The Ash Wednesday sentencing adds a chilling touch of irony to the macabre case which began when the two men stormed the Basilica of the Immaculate Conception on December 31, 2000, brandishing flaming torches and dousing worshippers with gasoline.
They were accused of bludgeoning 73-year-old Sister Theresa Egan to death with a piece of wood and setting fire to 62-year-old Father Charles Gaillard, who also died in the attack.
Of the 13 worshippers who also suffered burns in the atrocity, some were so seriously injured that they had to be treated overseas.
John and Philip subsequently told police that they were Rastafarian prophets sent by God to fight corruption in the Catholic Church.
During their first trial in 2003, Philip reportedly laughed, while John informed the judge that he would rather go to the grave than “be a slave in your evil society.”

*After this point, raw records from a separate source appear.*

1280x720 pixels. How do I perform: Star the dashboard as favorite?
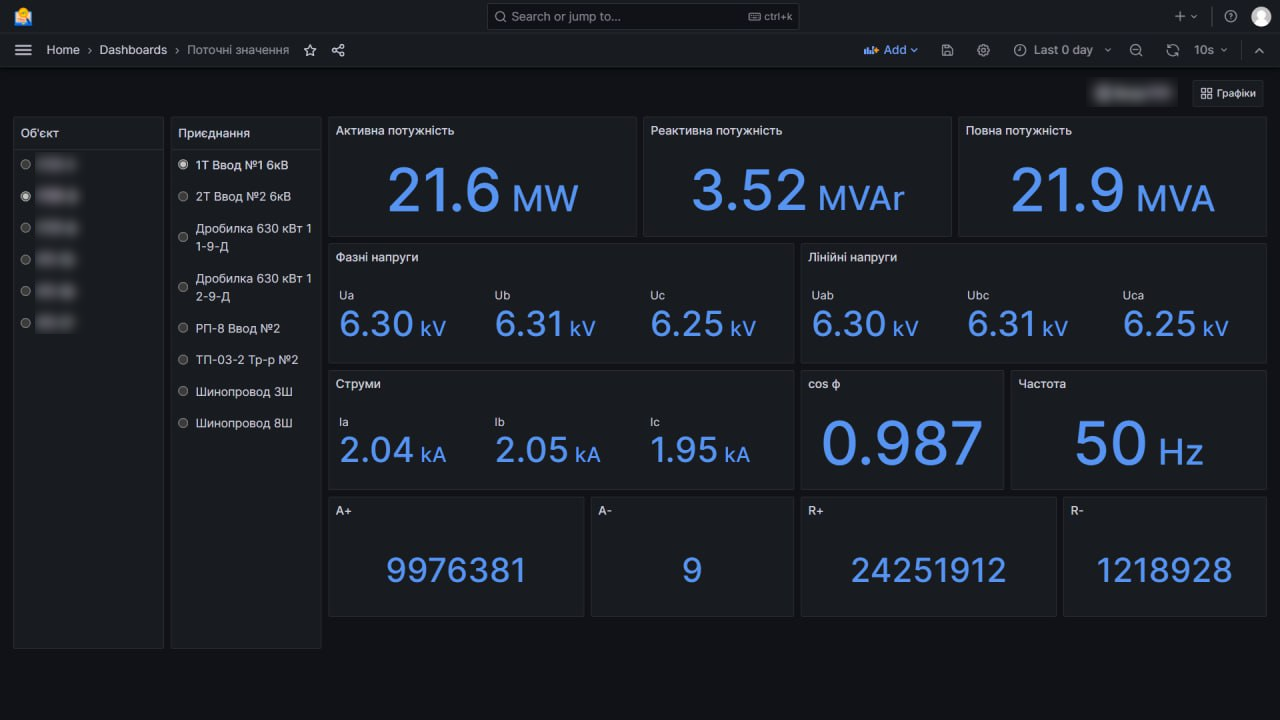(x=310, y=50)
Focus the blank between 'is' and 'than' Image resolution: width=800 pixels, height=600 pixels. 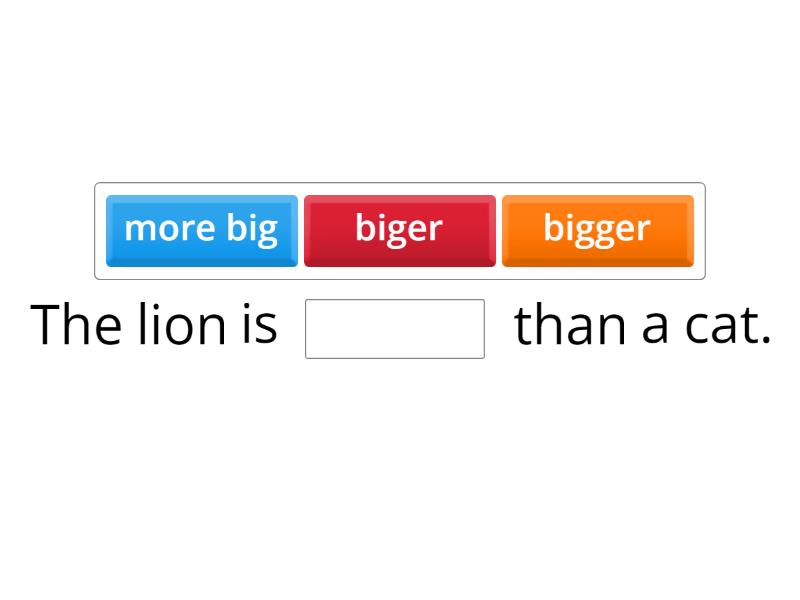click(394, 328)
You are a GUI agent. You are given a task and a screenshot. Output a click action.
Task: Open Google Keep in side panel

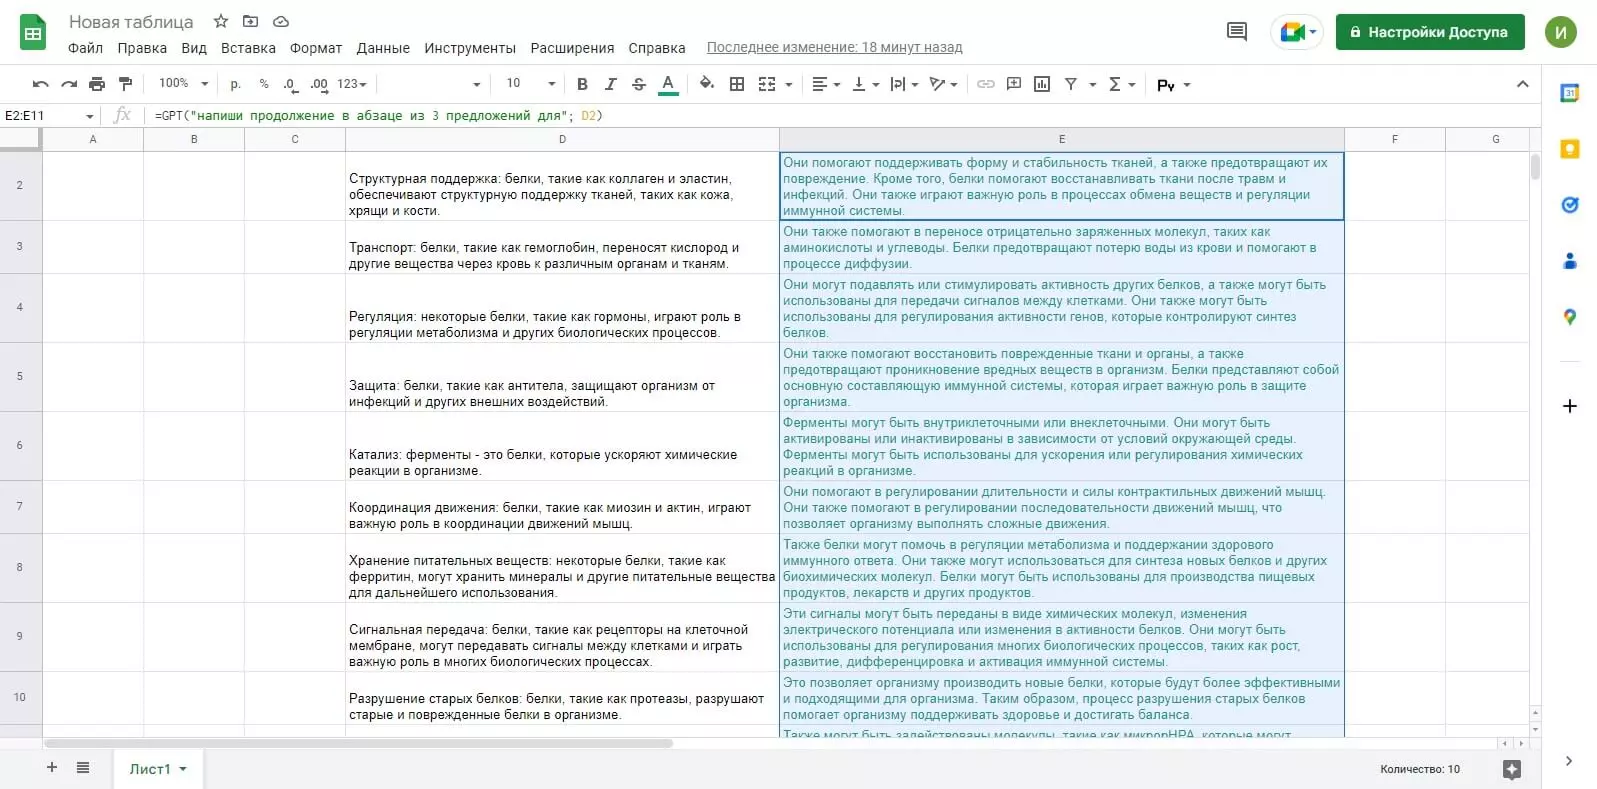point(1569,149)
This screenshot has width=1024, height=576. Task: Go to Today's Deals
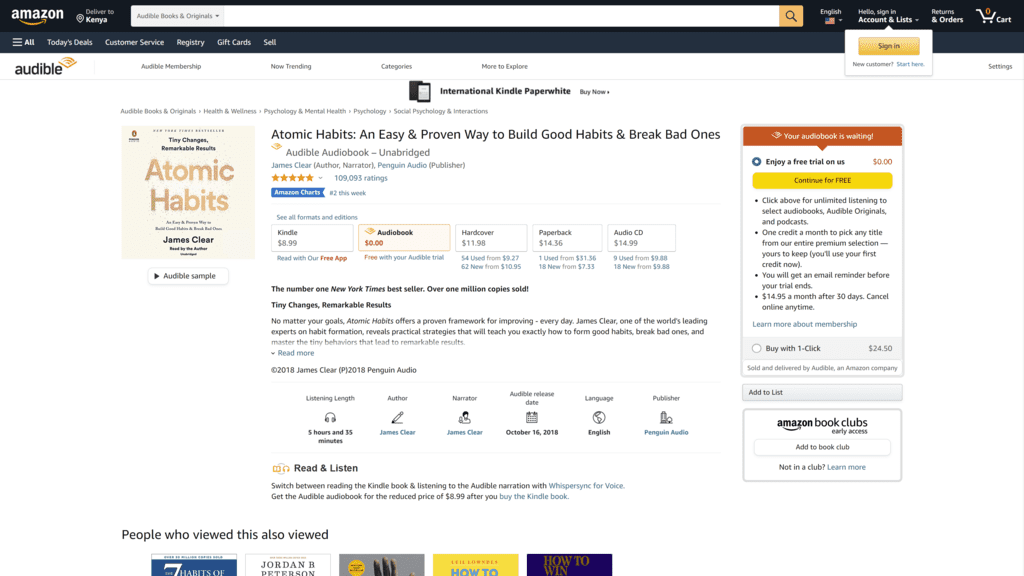click(70, 42)
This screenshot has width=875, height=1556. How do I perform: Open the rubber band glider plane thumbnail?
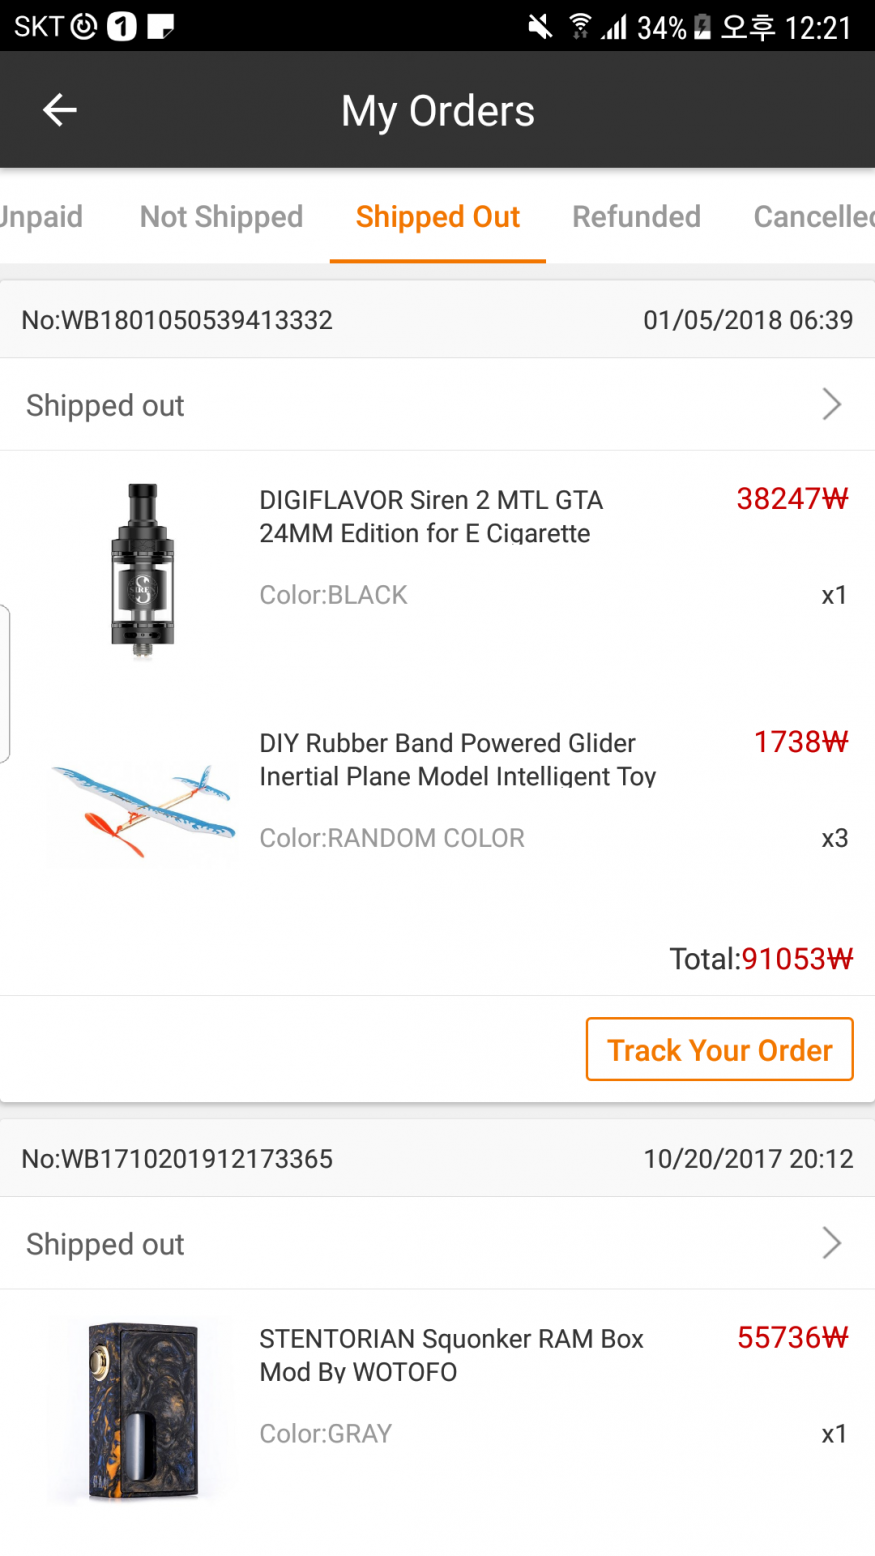142,810
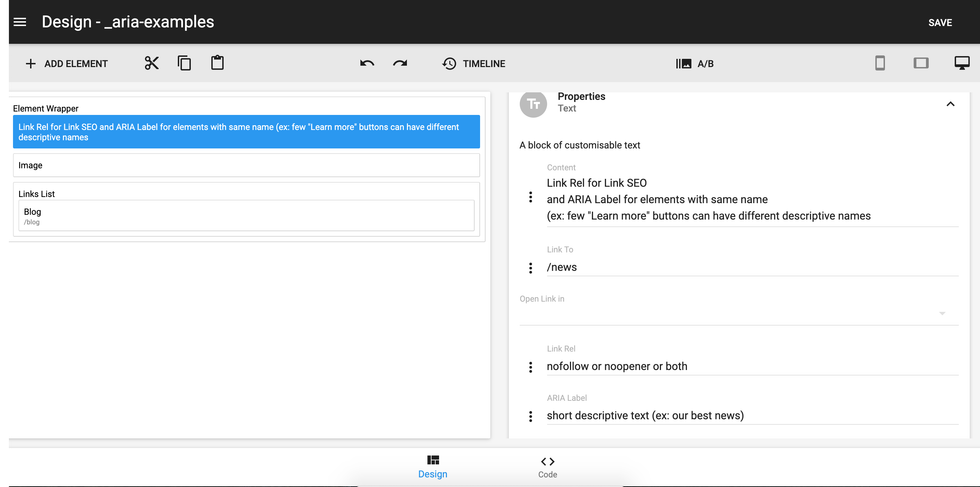
Task: Switch to desktop monitor preview
Action: click(962, 63)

John and Philip were retried after Britain’s Privy Council upheld an argument that they were insane.
The pair pleaded guilty to manslaughter last week while facing the new trial, during which neither spoke except when entering their pleas.
John and Philip no longer face the death penalty, since murder convicts whose appeals last longer than five years automatically face life sentences.
Defence attorney Al Elliott, who is representing John, said the pair could receive a lesser sentence if the judge takes into account their psychiatric reports and other mitigating factors.